Knowledge sharing: What are some of the other benefits?

Here are a few off the top of my head:

Overall context: When you know what different people at your job actually do, it can make your own job more productive.

Reduces tension: A lot of work flare-ups ultimately come from Person A thinking they work super hard and Person B is a slacker. If you see Person B present on what they really do all week, you might realize they are not a slacker.

Good for new hires: Now there are tons of resources you can use in on-boarding for different departments — or the company as a whole. Most on-boarding processes are not very good, and this would help out a lot.

Remote vs. on-site: This is actually a relatively easy idea to execute for both remote and on-site workers (more in the next section).




 

Social bonds: Rushing around from task-to-task under poor managers can fray social bonds between co-workers, so getting them together for knowledge sharing can rebuild some of that.

Connected ideas: If product is working on one thing and marketing sees the knowledge sharing, maybe marketing goes “Oh, that ties to this thing we’re doing.” It makes everyone more effective.

What are best practices for implementing knowledge sharing then?

That Trello post has some good ideas, but here are a few as well.
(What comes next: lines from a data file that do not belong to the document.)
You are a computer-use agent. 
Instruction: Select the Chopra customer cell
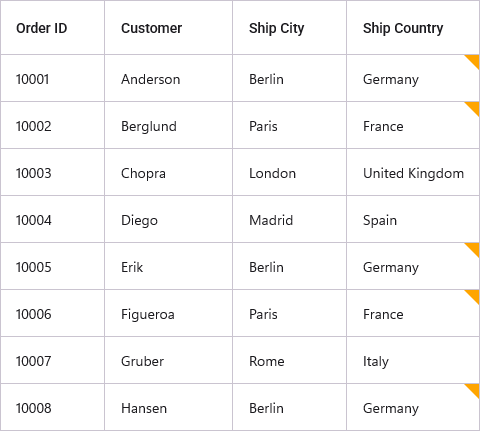(168, 172)
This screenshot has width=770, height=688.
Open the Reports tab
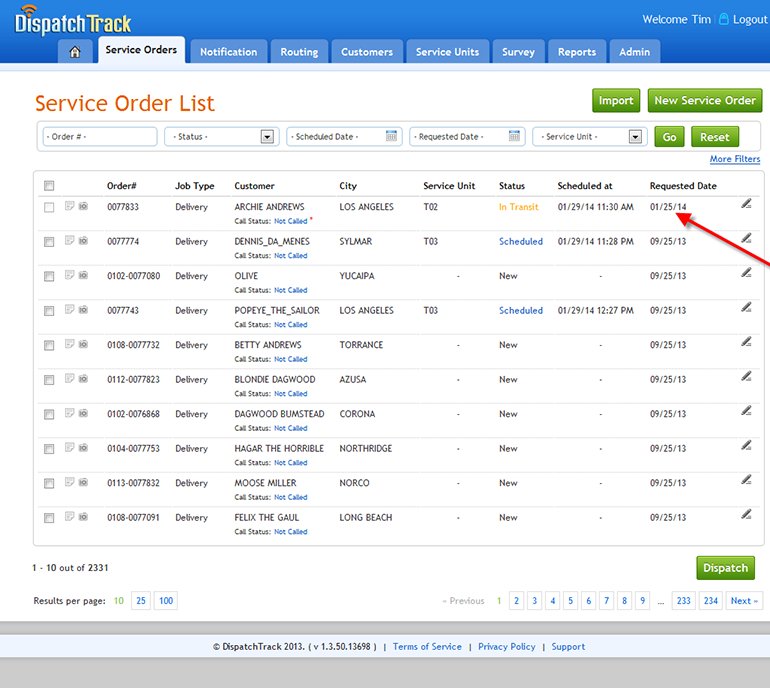click(576, 52)
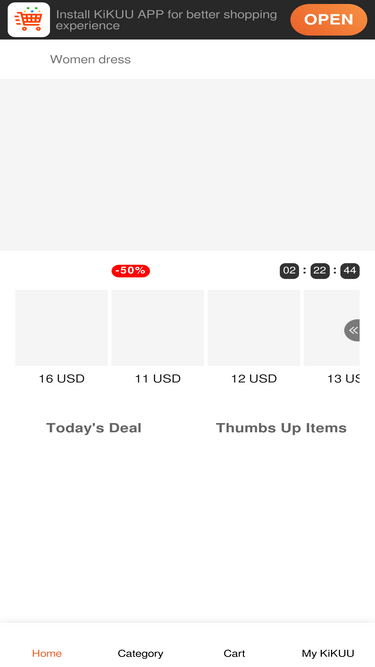Screen dimensions: 375x667
Task: Click the countdown hours box showing 02
Action: [289, 271]
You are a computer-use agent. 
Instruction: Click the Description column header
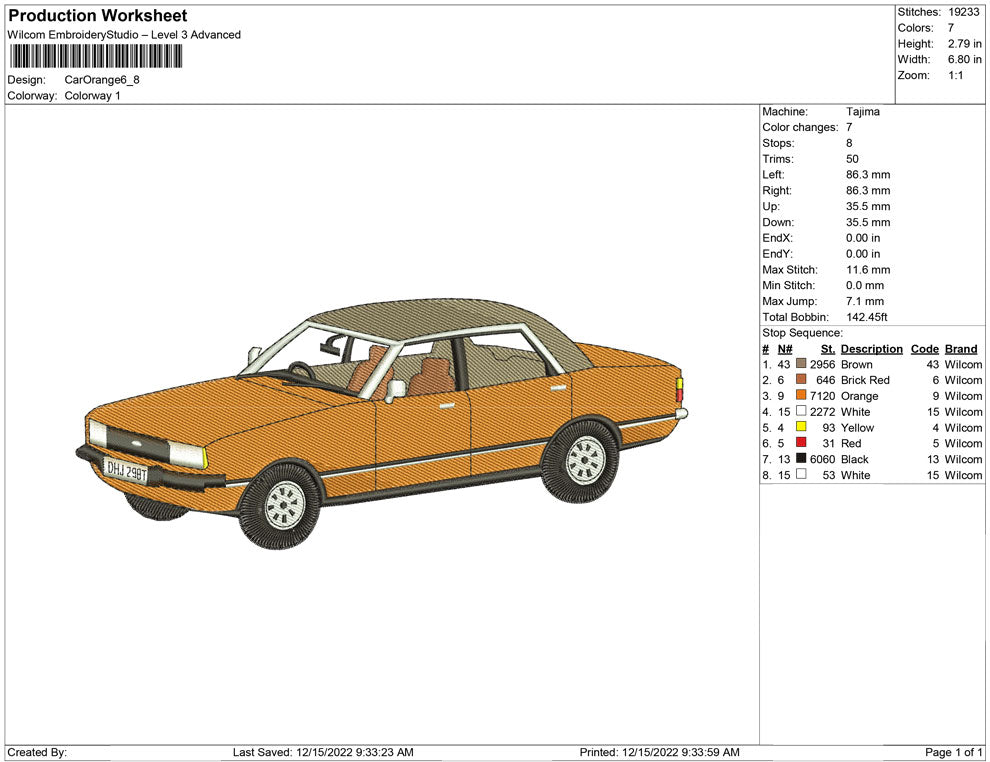(x=871, y=349)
Promote internally: Slack channels, Intranet, emails, etc. If you do knowledge sharing once a week, maybe promote it twice a week. (Or 3 times.) Not overbearing but make sure employees actually know about it.

Remote vs. on-site: From Trello —

For remotely distributed coworkers, we fire up a Zoom meeting on a laptop set up facing the presenter (if in HQ) or the kitchen audience (if the presenter is remote). This allows them to have a clear view. The presenters, whether in HQ or remote, use a headset microphone in order to talk and ensure the best sound quality for online attendees and the recording. Zoom handles the recording.

Get good topics/speakers for the first 3-4 weeks: This will help with word of mouth and more people will come.

Put it on Friday afternoons: As noted, Friday afternoons are a wasteland at a lot of jobs. Calling meetings during that time is a farce. Why not some knowledge sharing and bonding?

Have the execs attend a few: This is the all-too-familiar “buy-in” that you always need to get something like this off the ground.

The bottom line on knowledge sharing

Fact is, job role/definition at many places — especially as the place gets bigger — is usually not very clear. This, in turn, is why it’s so hard for so many companies to establish clear priority as they scale. Without clear priority, you have (a) more individual-level stress and (b) less organizational trust. So you need priority, and priority often comes from “understanding who does what and how the parts fit together.” That, in turn, comes from knowledge sharing. It might seem like a fluffy HR thing, but this is why you need it. It helps you avoid market competitors chasing your tail because your priorities and people are now more aligned. 

We love to beat our chests about “strategy” and “innovation,” but typically that just takes us to the off-ramp for Buzzword City. Knowledge sharing, though, might actually improve our business products and processes.

What else would you add on knowledge sharing?